Ignatius Ignatius
177
BLOG

Gorefest: Chapter 13 (1998) - Recenzja

Ignatius Ignatius Kultura Obserwuj notkę 0

Gorefest: Chapter 13 (1998) - RecenzjaPiąte dzieło Gorefest zatytułowane Chapter 13 (1998) nie przynosi tak radykalnej zmiany stylu jak w przypadku przeskoku pomiędzy dwoma poprzednimi albumami. Drugi i ostatni stricte death'n'rollowy album tego zespołu jest równie uroczym eklektycznym dziełem jak poprzednik, jest to coś na zasadzie nowego lepszego modelu samochodu, silnik zespołu brzmi bardziej naturalnie, muzycy otrzaskali się w tej stylistyce przez co pod katem rzemieślniczym wyszedł bardziej dopracowany materiał. Mimo wszystko nadal należny traktować to jako ciekawostkę tylko, że tym razem pierwsze wrażenie znikło i po przesłuchaniu tego albumu odnosi się podobne wrażenie jak po seansie sequela Sin City (2005). Niby wszystko to co się podobało w jedynce również jest zawarte... ale no właśnie - to już było. Zespól wpadł po raz pierwszy w pułapkę przewidywalności, przed którą tak skrzętnie starali się uciec. Do tej pory każdy album mniej lub bardziej różnił się, nawet jeżeli poruszali się w death metalowych ramach. Drugi dosyć podobny death'n'rollowy twór trąca odgrzewanym kotletem. Mimo wszystko warto i z tą płytą się zapoznać zwłaszcza, gdy przypasowała nam jej poprzedniczka. 

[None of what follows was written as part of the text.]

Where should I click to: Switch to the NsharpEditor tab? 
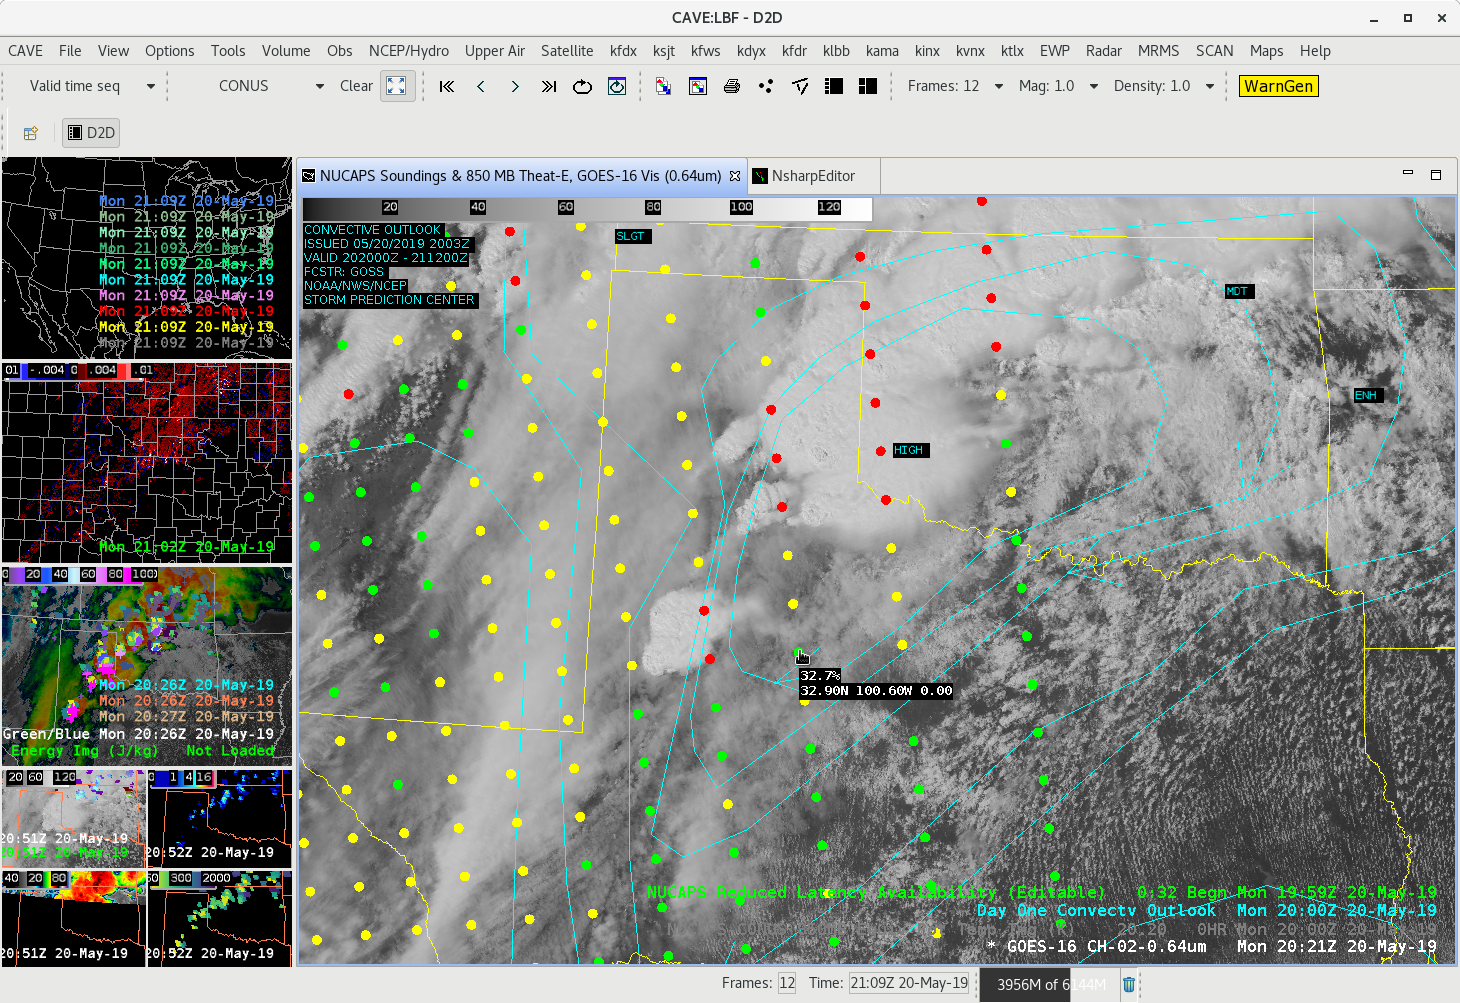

Jest to ciepła, wakacyjna pozycja, takie wrażenie można odnieść już po pierwszym riffie utworu tytułowego, który otwiera album. Jan-Chris popracował nad swoim głosem i jest jeszcze lepszy technicznie. Wokal z epickim, rozmarzonym pogłosem idealnie podkreśla przebojowość kawałka na miarę singla z krążka poprzedniego. 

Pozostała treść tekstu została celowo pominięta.